**EXERCISE TASK A**. In the passage on wartime Amsterdam, on what date did the Germans invade the Netherlands?
**EXERCISE TASK B**. Rewrite the passage on wartime Amsterdam between "As the war progressed, so" and "girl – Anne Frank.", inclusive, substituting "members" for "fighters".
**EXERCISE TASK C**. Using the passage on wartime Amsterdam, decide whether each statement agrees with it, and quote the words that settle each one: (i) The Netherlands stayed neutral in World War I. (ii) The NSB organized the February 1941 strike. (iii) Amsterdam's Jewish population in 1940 was about 140,000.

**SELECTED PASSAGE**.
* start *
The Netherlands remained neutral during World War I and although it suffered privations as a by-product of the Allied blockade of German war materials, this was offset by the profits many Dutch merchants made by trading with both sides. Similar attempts to remain neutral in World War II, however, failed. The Germans invaded on May 10, 1940, and the Netherlands was quickly overrun. Queen Wilhelmina fled to London to set up a government-in-exile, and members of the NSB, the Dutch fascist party which had welcomed the invaders, was rewarded with positions of authority. Nevertheless, in the early months of the occupation, life for ordinary Amsterdammers went on pretty much as usual. Even when the first roundups of the Jews began in late 1940, many managed to turn a blind eye, though in February 1941 Amsterdam’s newly outlawed Communist Party did organize a widely supported strike, spearheaded by the city’s transport and refuse workers, shipbuilders and dockers in support of the Jews. It was a gesture rather than a move to undermine German control, but an important one all the same. Interviewed after the war, one of the leaders summarized it thus: “If just one of Amsterdam’s Jews did not feel forgotten and abandoned as he was packed off in a train, then the strike was well worth it.”

As the war progressed, so the German grip got tighter and the Dutch Resistance stronger, its activities trumpeted by underground newspapers such as Het Parool (The Password), which survives in good form today. For the most part, the Resistance focused on industrial and transportation sabotage as well as the forgery of identity papers, a real Dutch speciality, but it paid a heavy price with some 23,000 of its fighters and sympathizers losing their lives. The city’s Jews (see "The Jews in Amsterdam"), however, took the worst punishment. In 1940, Amsterdam’s Jewish population, swollen by refugees from Hitler’s Germany, was around 140,000, but when the Allies liberated the city in May 1945 only a few thousand were left. The Old Jewish Quarter lay deserted, a rare crumb of comfort being the survival of the diary of a young Jewish girl – Anne Frank.
* end *
**DATA EXTRACT**.
* start *
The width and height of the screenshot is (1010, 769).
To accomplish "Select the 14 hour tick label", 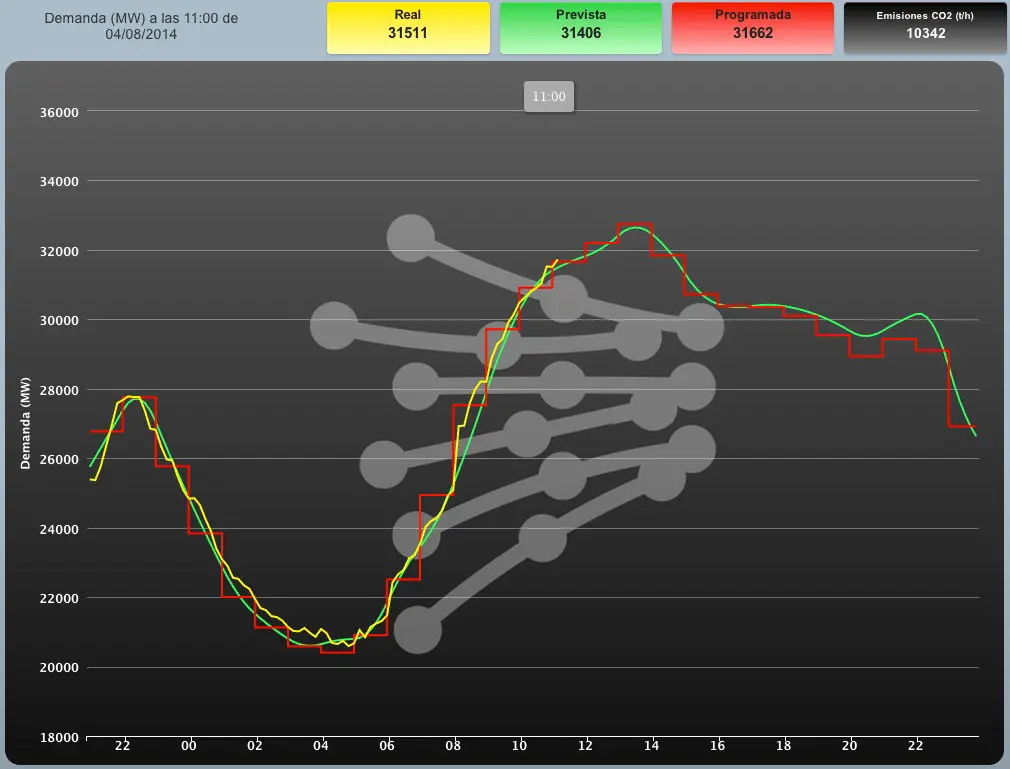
* end *
**WORKED ANSWER A**. May 10, 1940

**WORKED ANSWER B**.
As the war progressed, so the German grip got tighter and the Dutch Resistance stronger, its activities trumpeted by underground newspapers such as Het Parool (The Password), which survives in good form today. For the most part, the Resistance focused on industrial and transportation sabotage as well as the forgery of identity papers, a real Dutch speciality, but it paid a heavy price with some 23,000 of its members and sympathizers losing their lives. The city’s Jews (see "The Jews in Amsterdam"), however, took the worst punishment. In 1940, Amsterdam’s Jewish population, swollen by refugees from Hitler’s Germany, was around 140,000, but when the Allies liberated the city in May 1945 only a few thousand were left. The Old Jewish Quarter lay deserted, a rare crumb of comfort being the survival of the diary of a young Jewish girl – Anne Frank.

**WORKED ANSWER C**.
(i) Yes: "The Netherlands remained neutral during World War I"
(ii) No: "Amsterdam’s newly outlawed Communist Party did organize a widely supported strike"
(iii) Yes: "In 1940, Amsterdam’s Jewish population, swollen by refugees from Hitler’s Germany, was around 140,000"